Beryn set down his bowl also. “You don’t know?”
She shook her head.
“You’re here to see whether you can succeed where your gram failed.”
“I don’t understand.”
He gave her a quiet, almost shy smile. “You will. Tomorrow. For now, rest, and I will show you more of Thall Coill.”
25
Choices Made
NOT MANY OF THOSE who weren’t Fingerlanders had ever heard of the Hall of the Clans, and even fewer had ever glimpsed it. The first time he glimpsed the hall, Kayne found himself gaping around him like a child as he looked around, clutching at Séarlait’s arm, wound through his own.
The “hall” was a large cavern at the end of a long, twisting cave. “Once, ages ago, a river flowed through here,” Laird O’Blathmhaic had told him as they entered the cavern. “Centuries ago, after carving out these tunnels, it broke though the floor a few miles on the other side of the hall; now it runs through caverns a hundred strides below us. It left this behind . . .” He swept his arms around the cavern.
The hall glimmered like a jewel in the glow from a hundred torches set around the chamber. The walls gleamed with brightly-colored flowstone, polished and so smooth that the rippling columns appeared to be liquid themselves. The cavern sloped sharply downward toward them, so that they stood at the bottom of a natural amphitheater with uneven rows of flowstone “seats,” many of them covered with cloth pillows in the plaid colors of the various clans. At the rim of the amphitheater, a quartet of pale white stalactites and stalagmites had grown together to create massive columns. The ceiling of the hall was studded with snow-white, sparkling nodules like heavy frost.

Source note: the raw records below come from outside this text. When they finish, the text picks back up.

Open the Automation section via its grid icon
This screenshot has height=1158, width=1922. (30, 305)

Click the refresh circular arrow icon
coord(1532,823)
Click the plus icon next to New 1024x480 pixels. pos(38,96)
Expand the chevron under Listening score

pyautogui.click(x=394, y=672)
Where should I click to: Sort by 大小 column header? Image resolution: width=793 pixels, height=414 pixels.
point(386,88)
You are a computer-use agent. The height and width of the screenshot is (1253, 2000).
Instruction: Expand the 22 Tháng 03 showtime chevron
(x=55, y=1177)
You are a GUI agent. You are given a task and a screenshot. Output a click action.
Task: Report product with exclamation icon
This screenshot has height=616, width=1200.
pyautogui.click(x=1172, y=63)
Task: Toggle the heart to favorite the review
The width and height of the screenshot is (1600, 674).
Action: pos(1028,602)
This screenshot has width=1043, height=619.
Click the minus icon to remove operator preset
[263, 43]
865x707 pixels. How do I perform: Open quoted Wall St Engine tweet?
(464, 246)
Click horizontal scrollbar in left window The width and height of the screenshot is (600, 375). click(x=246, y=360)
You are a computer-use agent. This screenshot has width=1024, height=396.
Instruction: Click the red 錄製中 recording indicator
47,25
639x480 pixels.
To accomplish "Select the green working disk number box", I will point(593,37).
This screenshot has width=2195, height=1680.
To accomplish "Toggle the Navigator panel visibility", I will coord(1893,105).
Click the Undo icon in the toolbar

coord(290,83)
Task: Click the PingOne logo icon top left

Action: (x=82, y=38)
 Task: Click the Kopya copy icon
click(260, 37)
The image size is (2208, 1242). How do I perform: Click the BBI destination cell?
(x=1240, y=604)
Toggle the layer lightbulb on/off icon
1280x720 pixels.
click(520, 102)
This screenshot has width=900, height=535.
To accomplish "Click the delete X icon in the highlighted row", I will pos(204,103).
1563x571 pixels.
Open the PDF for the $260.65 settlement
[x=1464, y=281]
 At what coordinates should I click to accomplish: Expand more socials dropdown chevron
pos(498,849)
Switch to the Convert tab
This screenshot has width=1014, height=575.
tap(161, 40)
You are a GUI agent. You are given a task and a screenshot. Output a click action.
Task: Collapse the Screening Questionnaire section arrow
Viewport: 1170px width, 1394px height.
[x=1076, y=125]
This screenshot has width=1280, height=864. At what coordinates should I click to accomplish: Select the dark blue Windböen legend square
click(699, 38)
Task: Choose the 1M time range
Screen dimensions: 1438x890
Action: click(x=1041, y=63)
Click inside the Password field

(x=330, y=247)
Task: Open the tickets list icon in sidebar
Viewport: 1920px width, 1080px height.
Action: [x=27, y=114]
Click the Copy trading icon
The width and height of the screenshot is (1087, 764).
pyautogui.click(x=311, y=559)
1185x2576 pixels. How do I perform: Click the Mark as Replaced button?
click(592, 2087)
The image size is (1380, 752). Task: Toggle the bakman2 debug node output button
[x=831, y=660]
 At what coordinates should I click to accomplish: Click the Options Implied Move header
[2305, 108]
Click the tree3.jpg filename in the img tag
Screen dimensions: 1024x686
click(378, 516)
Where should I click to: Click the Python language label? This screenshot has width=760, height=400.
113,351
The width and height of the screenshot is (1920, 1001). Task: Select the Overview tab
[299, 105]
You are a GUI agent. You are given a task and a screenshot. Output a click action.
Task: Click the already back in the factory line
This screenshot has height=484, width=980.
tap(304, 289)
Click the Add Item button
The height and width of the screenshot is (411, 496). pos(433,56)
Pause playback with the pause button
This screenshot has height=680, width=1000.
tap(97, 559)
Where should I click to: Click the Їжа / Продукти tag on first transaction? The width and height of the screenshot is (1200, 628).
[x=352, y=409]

For the last several stripes, the amphitheater had been noisy and crowded as the clansfolk had discussed (though Kayne felt that “argued” was perhaps the better description) their strategy in the wake of the Battle of Ceangail. Kayne, Harik, and their gardai had been allowed to attend the gathering but were not permitted to speak.
The clans had come away with a declaration, signed by all the lairds and banlairds and to be delivered to the Rí Morven Mac Baoill in Dathúil, a declaration that the Fingerlands no longer accepted the Rí’s control of the Fingerlands, that henceforth the Fingerlands were free and independent of Tuath Airgialla.
The declaration would be delivered to him in a box containing the head of his son Mal.
Laird O’Blathmhaic had emerged as the political leader of the nascent rebellion, not in little part because his great-daughter now held a Cloch Mór. Rodhlann O Morchoe would remain as commander of the Fingerlander forces and be responsible for strategic matters.
Now, the hall was empty of clansfolk, even—reluctantly—Séarlait. Only Kayne and the rest of his gardai remained. Barely more than three double-hands now, with nearly two double-hands of them falling during the Battle of Ceangail, they looked insignificant against the natural majesty and beauty of the Hall of Clans. Kayne stood and walked down the broad stairs carved in the flowstone until he stood at the bottom of the half bowl, looking up at them.